A specialist she saw privately also assured her that the cyst would just disappear over time.
"And obviously, it didn't."
Medical director at Fertility Associates Dr Simon McDowell says there are lots of cysts that can happen on the ovaries including simple, dermoid, and endometrioma.
There are also hemorrhagic cysts, which are like a bruise on the ovary and can go away on their own.
Dr McDowell, who is also on the clinical advisory committee at Endometriosis New Zealand, says endometriomas can look the same as many hemorrhagic cysts and further scans may be needed.
"If that cyst has gone away, it is probably just a bruise, but if it is still there that would indicate an endometrioma."

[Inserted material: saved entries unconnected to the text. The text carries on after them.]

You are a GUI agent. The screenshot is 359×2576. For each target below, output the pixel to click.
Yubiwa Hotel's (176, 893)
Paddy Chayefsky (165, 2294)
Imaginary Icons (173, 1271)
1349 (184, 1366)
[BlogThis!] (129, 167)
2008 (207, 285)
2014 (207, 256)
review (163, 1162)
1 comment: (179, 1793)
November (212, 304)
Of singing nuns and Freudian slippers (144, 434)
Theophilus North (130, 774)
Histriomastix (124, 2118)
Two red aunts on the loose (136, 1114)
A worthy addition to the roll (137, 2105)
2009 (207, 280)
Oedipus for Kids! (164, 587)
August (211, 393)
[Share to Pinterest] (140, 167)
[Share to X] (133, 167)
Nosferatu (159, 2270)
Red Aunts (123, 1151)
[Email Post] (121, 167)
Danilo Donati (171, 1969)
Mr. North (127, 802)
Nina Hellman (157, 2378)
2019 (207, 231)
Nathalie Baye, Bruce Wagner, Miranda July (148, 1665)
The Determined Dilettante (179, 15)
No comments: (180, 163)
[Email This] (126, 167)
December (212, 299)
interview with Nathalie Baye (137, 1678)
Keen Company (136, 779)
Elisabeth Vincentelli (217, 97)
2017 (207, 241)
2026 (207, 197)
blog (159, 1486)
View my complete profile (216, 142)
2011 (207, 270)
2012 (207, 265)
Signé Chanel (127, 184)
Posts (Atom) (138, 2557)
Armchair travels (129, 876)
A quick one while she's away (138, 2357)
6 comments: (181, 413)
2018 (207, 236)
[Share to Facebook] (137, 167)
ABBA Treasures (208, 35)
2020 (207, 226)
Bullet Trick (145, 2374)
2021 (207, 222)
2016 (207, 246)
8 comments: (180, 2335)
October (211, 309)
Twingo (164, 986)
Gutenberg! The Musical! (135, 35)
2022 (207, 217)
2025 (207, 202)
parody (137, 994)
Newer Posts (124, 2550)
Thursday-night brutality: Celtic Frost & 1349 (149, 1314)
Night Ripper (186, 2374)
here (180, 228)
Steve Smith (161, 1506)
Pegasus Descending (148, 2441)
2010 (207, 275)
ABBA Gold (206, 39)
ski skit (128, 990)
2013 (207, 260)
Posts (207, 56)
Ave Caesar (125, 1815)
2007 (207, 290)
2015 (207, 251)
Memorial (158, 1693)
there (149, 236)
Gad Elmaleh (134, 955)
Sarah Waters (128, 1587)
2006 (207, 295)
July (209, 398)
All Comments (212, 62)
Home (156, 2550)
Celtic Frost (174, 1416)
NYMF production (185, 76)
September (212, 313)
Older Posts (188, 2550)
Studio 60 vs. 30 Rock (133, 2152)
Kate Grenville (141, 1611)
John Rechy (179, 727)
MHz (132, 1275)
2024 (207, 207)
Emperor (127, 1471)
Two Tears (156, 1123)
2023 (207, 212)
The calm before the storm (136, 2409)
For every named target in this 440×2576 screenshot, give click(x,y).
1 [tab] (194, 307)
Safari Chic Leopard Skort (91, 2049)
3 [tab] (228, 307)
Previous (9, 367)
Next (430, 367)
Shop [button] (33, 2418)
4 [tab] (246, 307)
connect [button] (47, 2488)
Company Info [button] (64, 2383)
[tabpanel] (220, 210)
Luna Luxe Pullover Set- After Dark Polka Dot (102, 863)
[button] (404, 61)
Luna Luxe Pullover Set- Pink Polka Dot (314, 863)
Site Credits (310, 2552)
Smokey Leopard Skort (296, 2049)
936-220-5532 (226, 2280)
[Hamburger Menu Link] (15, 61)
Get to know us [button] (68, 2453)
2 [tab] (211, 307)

It is very rare to have an endometrioma cyst and no endometriosis, he says.
'More honesty' from doctors
It was not until Rowe moved in 2017 that doctors immediately recognised the symptoms, and she received the surgery needed to confirm her suspicions.
"It was so validating to hear that it hadn't all been in my head, that actually, there was something quite seriously wrong," she says.
Rowe says the experiences and perspectives of other women who have had endometriosis have been the most helpful to her.
She just wishes there was clearer information for others in her position.
"I think there needs to be clearer information and more honesty from medical professionals perhaps about what you might expect."